### Work to be completed
Format the listing as a two-column CSV, starting with the line that contains "Where should I click to: Click the folder" and going on through the line that contains "The width and height of the screenshot is (1102, 802).". Use the header text,answer and give one row for each text with its answer, putting every field in double quotes and turning line breaks into spaces.

[Listing for locating words and elements]
● ● ● ● ●

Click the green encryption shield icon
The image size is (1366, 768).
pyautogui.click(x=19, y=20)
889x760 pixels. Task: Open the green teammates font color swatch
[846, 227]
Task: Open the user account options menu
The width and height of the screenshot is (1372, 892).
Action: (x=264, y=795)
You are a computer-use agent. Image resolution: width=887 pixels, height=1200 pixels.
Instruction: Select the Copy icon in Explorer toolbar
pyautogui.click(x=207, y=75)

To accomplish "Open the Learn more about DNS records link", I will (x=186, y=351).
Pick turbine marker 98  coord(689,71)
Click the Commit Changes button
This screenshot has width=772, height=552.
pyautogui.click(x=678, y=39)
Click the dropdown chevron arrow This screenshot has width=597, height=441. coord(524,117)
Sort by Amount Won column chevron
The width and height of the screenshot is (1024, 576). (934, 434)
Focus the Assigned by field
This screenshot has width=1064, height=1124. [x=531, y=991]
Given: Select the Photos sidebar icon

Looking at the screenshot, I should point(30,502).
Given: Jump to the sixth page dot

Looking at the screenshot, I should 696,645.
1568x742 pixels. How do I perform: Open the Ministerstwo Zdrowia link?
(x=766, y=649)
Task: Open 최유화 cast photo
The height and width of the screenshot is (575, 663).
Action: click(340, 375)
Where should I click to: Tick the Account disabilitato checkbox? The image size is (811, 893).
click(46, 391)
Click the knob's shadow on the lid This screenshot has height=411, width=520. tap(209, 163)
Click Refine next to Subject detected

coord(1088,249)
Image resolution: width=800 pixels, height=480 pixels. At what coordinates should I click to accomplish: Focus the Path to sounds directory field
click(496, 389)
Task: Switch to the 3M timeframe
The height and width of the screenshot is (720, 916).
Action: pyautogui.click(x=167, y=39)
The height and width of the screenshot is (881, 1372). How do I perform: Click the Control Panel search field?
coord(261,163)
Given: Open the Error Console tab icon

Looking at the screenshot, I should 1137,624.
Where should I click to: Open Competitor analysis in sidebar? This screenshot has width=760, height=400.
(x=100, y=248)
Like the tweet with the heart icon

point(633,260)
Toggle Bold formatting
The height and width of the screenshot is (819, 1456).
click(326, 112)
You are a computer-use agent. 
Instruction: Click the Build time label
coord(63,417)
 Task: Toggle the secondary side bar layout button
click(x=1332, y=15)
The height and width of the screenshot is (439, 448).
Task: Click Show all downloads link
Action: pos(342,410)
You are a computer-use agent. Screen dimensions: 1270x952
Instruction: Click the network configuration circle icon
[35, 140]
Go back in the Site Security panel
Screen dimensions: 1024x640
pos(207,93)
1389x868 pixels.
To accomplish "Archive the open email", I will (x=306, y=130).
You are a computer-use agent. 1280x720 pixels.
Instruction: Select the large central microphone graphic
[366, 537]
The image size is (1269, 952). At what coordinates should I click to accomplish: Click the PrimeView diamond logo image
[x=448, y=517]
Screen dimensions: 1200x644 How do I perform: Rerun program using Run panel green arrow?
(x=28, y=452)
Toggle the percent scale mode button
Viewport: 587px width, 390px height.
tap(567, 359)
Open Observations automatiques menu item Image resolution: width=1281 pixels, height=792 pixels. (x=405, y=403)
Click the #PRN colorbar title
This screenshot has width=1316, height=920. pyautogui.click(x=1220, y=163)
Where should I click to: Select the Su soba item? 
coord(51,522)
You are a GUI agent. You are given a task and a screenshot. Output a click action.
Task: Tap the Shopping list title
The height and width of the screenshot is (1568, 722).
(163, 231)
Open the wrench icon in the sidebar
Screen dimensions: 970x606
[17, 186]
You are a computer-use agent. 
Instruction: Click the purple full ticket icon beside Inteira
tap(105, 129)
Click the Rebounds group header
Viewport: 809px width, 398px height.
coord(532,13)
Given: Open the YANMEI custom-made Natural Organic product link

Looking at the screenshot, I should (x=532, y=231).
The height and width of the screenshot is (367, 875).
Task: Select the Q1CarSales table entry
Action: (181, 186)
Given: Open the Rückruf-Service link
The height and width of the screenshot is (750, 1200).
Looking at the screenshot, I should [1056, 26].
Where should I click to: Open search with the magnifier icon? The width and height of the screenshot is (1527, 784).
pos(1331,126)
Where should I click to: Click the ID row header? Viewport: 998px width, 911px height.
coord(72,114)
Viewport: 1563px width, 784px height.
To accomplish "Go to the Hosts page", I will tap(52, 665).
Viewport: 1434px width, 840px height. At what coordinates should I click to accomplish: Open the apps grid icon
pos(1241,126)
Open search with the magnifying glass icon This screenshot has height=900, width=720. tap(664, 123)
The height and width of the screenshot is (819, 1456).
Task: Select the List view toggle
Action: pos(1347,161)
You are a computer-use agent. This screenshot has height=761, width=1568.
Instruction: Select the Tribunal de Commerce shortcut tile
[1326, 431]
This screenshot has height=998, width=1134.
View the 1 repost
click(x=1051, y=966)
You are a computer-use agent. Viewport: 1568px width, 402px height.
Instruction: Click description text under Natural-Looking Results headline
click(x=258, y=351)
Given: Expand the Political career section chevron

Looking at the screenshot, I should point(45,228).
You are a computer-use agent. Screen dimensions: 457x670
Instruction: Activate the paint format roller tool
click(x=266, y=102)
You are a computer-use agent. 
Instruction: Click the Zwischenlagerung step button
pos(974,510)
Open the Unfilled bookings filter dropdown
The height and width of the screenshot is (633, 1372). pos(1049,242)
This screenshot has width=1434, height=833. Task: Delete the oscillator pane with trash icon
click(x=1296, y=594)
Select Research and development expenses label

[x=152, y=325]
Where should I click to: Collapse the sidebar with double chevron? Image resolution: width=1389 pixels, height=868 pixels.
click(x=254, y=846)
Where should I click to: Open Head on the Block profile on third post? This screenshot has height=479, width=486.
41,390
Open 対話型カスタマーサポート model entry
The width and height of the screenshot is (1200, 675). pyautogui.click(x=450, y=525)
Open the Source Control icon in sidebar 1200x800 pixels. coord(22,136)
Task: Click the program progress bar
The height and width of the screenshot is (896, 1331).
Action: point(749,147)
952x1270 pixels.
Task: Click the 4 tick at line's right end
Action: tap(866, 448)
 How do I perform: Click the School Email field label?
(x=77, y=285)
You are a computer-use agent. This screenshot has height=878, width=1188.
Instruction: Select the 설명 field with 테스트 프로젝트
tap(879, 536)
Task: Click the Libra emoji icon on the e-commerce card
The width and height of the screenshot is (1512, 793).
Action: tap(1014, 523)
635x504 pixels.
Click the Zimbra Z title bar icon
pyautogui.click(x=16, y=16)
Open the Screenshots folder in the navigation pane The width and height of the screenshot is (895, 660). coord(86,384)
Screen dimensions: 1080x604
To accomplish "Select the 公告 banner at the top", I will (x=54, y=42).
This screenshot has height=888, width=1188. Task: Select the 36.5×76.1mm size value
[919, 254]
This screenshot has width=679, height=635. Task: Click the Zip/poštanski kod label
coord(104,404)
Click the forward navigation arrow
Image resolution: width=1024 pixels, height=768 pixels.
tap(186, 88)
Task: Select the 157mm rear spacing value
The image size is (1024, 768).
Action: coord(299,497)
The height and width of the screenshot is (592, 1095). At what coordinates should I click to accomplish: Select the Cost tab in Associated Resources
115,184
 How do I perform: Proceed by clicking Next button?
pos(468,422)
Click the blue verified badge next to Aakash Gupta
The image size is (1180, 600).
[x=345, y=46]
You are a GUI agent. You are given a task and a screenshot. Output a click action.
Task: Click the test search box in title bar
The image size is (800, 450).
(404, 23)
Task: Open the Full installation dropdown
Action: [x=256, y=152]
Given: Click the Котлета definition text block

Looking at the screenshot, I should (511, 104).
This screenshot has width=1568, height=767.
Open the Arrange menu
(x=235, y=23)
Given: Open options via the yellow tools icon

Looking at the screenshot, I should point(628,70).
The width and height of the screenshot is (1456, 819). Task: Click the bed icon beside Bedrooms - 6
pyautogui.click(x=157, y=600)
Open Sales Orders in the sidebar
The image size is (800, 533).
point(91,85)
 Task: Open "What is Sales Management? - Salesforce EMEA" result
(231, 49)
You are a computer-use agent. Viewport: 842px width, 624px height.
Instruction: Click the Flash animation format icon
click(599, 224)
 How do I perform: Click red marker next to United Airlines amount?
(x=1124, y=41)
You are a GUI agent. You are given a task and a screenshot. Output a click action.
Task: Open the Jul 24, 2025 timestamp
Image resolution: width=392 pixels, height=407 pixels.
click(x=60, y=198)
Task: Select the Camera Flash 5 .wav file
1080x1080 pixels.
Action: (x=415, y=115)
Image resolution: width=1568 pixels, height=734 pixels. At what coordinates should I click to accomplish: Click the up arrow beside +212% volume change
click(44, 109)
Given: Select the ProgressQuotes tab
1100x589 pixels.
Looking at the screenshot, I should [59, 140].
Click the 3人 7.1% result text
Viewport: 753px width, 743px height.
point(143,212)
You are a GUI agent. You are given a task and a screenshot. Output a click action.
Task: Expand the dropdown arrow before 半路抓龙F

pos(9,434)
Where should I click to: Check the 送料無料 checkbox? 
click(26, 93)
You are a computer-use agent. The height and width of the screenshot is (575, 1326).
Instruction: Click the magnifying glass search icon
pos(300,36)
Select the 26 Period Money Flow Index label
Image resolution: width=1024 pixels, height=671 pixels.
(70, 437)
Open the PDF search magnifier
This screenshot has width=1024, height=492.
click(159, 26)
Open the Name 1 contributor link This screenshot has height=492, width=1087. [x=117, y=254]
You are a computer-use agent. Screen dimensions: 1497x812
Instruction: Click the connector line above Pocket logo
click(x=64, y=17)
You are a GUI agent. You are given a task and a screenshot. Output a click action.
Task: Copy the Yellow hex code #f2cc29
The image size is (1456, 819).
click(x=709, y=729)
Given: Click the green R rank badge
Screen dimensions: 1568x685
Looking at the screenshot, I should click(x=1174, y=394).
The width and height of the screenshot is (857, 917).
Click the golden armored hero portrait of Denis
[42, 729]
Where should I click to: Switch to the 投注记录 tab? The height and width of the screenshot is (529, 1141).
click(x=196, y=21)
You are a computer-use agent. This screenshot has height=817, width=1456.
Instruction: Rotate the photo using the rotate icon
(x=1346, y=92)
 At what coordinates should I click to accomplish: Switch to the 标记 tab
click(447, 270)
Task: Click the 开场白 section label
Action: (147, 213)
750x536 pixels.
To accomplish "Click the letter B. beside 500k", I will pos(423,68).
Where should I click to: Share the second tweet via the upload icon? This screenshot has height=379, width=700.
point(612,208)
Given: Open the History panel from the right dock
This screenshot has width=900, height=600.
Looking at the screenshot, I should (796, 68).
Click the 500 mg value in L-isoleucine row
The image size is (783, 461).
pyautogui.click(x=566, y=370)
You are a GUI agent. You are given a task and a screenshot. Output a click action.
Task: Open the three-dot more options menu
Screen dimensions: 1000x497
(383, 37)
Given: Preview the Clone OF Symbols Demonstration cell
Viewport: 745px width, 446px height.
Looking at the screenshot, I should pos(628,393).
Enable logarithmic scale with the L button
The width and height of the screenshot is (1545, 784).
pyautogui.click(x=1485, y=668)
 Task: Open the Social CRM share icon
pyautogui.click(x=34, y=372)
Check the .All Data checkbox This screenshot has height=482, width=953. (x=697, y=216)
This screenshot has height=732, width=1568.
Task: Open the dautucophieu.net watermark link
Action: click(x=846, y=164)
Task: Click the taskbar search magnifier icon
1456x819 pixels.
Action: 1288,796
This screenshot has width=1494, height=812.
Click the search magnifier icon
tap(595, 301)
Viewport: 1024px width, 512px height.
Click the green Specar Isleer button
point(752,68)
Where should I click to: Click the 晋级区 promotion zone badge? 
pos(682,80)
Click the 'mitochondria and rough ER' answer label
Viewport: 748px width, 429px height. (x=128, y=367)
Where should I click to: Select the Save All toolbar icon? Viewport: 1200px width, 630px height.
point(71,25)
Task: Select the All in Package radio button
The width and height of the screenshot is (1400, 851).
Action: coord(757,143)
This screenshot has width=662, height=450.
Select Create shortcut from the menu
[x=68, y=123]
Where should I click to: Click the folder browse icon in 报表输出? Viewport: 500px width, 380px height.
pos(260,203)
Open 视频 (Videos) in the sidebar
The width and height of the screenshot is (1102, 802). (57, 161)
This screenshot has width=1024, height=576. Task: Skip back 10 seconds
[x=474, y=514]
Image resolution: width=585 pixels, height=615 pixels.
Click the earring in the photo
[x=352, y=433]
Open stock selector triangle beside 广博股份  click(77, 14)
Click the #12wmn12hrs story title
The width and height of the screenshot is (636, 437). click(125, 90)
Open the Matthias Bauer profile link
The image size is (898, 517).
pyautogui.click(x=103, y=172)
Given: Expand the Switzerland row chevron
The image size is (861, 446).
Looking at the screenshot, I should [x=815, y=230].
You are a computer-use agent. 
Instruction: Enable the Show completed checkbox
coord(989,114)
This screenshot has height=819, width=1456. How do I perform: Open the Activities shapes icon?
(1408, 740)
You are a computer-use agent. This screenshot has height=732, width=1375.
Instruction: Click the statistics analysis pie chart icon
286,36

● ● ● ● ●

### Answer to this exercise
text,answer
"Where should I click to: Click the folder browse icon in 报表输出? Viewport: 500px width, 380px height.","pos(260,203)"
"Open 视频 (Videos) in the sidebar","The width and height of the screenshot is (1102, 802). (57, 161)"